To which Kevin never knew what to say besides thank you, because it always felt like Frank wanted something more, some sarcastic exchange Kevin wasn’t sure he could pull off. Shelly was sweeter and less confusing, though she usually gave him exactly seventy-five cents extra.

I tell Kevin that other neighbors have mentioned Frank’s strangely ironic manner as well. I tell him my story about the Smurfs—really the only Frank story I have. Kevin seems strangely riveted by it.

“You actually remember him, then?” he says. “I didn’t realize. I can’t imagine.”

It occurs to me that I’ve not told this story to anyone. Not because it is particularly sensitive—but maybe because of how neutral it is. It’s just the Smurfs. Me and Frank and the Smurfs and breakfast.

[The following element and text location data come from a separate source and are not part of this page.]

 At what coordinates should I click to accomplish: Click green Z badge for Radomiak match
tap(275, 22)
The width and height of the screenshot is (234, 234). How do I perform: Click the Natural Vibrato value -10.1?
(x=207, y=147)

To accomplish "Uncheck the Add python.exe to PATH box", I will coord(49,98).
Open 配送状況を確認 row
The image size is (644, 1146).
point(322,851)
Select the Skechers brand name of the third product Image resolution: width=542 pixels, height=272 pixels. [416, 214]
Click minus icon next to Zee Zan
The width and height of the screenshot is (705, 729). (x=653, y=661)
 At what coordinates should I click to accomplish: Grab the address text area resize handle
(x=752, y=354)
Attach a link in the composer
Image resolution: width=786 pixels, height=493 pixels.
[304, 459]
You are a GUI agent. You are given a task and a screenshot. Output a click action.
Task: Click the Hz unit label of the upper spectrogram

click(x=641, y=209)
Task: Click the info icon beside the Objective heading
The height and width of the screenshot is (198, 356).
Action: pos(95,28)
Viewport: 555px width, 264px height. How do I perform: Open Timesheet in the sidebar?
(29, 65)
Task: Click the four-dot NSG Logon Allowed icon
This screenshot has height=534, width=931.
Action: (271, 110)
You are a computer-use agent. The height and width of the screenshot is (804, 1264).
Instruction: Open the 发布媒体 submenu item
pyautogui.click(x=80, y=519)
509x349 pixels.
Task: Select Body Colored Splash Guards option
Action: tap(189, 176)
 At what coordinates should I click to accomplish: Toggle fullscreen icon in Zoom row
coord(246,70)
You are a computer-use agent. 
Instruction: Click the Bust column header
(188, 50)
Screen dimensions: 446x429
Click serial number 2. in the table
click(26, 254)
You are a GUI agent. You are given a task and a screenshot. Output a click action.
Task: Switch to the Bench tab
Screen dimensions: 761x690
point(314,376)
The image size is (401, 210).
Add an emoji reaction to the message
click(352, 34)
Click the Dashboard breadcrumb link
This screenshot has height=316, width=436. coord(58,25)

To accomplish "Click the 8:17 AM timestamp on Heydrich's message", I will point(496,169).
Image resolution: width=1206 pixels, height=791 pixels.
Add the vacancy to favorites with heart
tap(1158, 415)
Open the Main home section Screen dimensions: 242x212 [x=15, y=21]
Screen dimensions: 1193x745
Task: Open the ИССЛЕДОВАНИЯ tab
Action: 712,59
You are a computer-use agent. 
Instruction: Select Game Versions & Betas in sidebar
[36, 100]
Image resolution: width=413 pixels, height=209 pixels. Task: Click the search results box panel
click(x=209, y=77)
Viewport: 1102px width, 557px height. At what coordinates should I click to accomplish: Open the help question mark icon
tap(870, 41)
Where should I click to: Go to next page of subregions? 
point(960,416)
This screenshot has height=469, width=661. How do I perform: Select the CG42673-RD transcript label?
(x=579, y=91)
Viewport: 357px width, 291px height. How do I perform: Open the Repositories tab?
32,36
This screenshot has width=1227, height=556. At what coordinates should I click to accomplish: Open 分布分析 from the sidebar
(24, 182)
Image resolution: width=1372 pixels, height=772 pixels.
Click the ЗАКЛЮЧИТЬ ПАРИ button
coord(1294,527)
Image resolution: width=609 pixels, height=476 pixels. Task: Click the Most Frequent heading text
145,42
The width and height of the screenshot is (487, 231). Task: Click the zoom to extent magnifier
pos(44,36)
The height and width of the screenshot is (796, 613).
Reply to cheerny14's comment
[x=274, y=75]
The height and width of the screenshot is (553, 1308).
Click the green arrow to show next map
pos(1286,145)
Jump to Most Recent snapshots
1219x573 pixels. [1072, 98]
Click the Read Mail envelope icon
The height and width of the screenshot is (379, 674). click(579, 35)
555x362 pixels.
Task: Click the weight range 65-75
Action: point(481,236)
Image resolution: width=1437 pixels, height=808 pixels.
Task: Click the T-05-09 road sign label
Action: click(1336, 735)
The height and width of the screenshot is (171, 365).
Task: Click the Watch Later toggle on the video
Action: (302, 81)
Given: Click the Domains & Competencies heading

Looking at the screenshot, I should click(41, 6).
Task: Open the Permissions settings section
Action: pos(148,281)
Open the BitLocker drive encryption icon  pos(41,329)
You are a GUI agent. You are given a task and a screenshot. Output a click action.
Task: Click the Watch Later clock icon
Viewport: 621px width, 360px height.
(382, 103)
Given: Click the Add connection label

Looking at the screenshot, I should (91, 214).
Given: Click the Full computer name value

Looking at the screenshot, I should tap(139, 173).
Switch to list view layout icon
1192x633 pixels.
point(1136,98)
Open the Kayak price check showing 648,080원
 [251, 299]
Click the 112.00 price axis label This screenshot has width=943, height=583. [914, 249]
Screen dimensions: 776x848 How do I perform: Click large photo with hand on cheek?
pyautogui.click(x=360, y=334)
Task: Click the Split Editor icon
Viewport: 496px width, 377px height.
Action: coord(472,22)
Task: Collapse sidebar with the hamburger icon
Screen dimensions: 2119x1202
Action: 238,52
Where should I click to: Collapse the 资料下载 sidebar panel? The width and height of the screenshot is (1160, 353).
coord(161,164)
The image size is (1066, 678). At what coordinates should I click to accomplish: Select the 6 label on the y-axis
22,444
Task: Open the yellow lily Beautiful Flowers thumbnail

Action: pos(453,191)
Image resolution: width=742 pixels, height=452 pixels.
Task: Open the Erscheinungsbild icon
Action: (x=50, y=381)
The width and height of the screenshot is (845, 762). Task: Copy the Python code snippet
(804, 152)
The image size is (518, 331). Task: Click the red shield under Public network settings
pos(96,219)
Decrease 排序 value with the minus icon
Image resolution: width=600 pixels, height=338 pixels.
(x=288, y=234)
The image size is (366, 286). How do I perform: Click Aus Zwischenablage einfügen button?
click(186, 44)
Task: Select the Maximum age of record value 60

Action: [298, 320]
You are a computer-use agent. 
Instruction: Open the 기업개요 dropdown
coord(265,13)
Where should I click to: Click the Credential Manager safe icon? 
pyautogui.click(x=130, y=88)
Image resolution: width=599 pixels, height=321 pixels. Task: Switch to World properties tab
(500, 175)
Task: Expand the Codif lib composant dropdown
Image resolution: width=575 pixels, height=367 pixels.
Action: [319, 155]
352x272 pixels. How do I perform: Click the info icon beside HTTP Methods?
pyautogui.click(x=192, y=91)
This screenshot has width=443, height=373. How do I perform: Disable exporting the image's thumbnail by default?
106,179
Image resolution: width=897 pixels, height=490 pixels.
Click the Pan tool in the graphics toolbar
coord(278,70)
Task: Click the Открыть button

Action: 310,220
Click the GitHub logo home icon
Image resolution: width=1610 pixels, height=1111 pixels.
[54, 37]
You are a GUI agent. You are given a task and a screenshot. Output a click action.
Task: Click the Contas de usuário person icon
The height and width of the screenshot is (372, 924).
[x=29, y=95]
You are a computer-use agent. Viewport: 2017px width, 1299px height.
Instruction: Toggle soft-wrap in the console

I say to him that I wish it were more of a story. What I mean is that I wish it were a memory that told me better how I should feel about the man. I don’t tell Kevin that, of course. Too much.

But my abbreviated admission is enough. Kevin seems to relax a bit. I’m not a seven-year-old girl with a lost mother anymore. I’m a thirty-two-year-old with a dumb story. Dumber even than his. (Because frankly, “You want a little tip? Well, here’s a little tip!” sounds to me like something any old beer-guzzling doofus would say to his paperboy.)

Kevin was just a kid in 1985, just like I was. I don’t expect much from him.